• [Given request] Please rewrite the part of the rows below that opens with the line containing "This screenshot has width=1397, height=868." and closes with the line containing "center [12, 27].", swapping "Uncompleted" for "Unfinished" and changing nothing else.

Rows excerpted from a collection

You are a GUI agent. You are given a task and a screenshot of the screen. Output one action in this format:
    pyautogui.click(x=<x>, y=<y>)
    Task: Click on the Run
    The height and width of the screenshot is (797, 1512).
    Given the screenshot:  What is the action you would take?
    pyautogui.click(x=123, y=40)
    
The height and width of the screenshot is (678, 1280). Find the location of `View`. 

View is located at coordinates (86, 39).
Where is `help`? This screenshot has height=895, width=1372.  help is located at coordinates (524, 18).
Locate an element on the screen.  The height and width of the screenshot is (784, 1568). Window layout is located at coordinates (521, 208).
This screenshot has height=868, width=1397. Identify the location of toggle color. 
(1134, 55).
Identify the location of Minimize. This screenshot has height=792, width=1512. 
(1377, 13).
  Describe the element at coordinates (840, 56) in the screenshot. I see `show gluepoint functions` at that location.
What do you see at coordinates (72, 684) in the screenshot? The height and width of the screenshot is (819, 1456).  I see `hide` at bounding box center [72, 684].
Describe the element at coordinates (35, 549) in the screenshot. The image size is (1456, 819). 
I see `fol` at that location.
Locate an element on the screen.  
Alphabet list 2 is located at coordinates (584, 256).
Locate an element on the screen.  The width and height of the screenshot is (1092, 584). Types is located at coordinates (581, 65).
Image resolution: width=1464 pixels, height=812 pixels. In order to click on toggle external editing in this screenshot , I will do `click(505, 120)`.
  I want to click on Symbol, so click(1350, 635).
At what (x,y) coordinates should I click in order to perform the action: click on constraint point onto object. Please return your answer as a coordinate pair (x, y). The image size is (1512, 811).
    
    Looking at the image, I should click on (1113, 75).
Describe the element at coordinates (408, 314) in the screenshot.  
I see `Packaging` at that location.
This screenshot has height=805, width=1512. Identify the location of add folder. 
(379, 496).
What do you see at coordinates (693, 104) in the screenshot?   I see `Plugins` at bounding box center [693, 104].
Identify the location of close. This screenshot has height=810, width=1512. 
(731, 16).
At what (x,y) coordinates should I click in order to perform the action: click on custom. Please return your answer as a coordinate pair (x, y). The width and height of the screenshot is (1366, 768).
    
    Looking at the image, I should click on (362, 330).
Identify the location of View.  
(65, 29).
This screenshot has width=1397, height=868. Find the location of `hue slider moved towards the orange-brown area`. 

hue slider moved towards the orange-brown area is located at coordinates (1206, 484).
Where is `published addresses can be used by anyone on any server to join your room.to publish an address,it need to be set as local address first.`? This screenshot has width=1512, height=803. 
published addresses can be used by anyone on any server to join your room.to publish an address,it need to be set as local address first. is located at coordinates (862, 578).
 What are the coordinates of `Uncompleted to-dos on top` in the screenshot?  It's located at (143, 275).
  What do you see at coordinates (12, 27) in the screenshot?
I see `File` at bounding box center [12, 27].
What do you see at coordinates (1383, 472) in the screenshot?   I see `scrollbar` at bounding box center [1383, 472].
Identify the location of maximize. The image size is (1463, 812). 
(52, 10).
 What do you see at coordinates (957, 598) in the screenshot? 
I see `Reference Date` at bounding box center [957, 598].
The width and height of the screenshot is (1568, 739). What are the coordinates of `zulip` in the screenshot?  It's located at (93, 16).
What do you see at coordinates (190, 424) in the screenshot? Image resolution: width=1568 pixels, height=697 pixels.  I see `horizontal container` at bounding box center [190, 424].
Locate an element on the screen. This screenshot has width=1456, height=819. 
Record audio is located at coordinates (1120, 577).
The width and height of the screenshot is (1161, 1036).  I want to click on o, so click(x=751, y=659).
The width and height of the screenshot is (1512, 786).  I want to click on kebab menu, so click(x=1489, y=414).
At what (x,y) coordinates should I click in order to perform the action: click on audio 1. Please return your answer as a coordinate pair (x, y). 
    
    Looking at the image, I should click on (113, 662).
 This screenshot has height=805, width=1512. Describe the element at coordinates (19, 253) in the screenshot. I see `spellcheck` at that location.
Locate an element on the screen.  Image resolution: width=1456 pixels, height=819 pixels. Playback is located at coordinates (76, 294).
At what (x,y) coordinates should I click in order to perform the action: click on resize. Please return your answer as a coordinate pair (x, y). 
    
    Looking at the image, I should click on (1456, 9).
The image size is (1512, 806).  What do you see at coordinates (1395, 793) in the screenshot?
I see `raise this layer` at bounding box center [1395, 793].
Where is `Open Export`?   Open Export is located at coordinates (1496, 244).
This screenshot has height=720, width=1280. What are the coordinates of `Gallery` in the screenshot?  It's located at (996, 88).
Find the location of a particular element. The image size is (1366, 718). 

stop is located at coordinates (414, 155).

• [Task result]
This screenshot has width=1397, height=868. Find the location of `hue slider moved towards the orange-brown area`. 

hue slider moved towards the orange-brown area is located at coordinates (1206, 484).
Where is `published addresses can be used by anyone on any server to join your room.to publish an address,it need to be set as local address first.`? This screenshot has width=1512, height=803. 
published addresses can be used by anyone on any server to join your room.to publish an address,it need to be set as local address first. is located at coordinates (862, 578).
 What are the coordinates of `Unfinished to-dos on top` in the screenshot?  It's located at (143, 275).
  What do you see at coordinates (12, 27) in the screenshot?
I see `File` at bounding box center [12, 27].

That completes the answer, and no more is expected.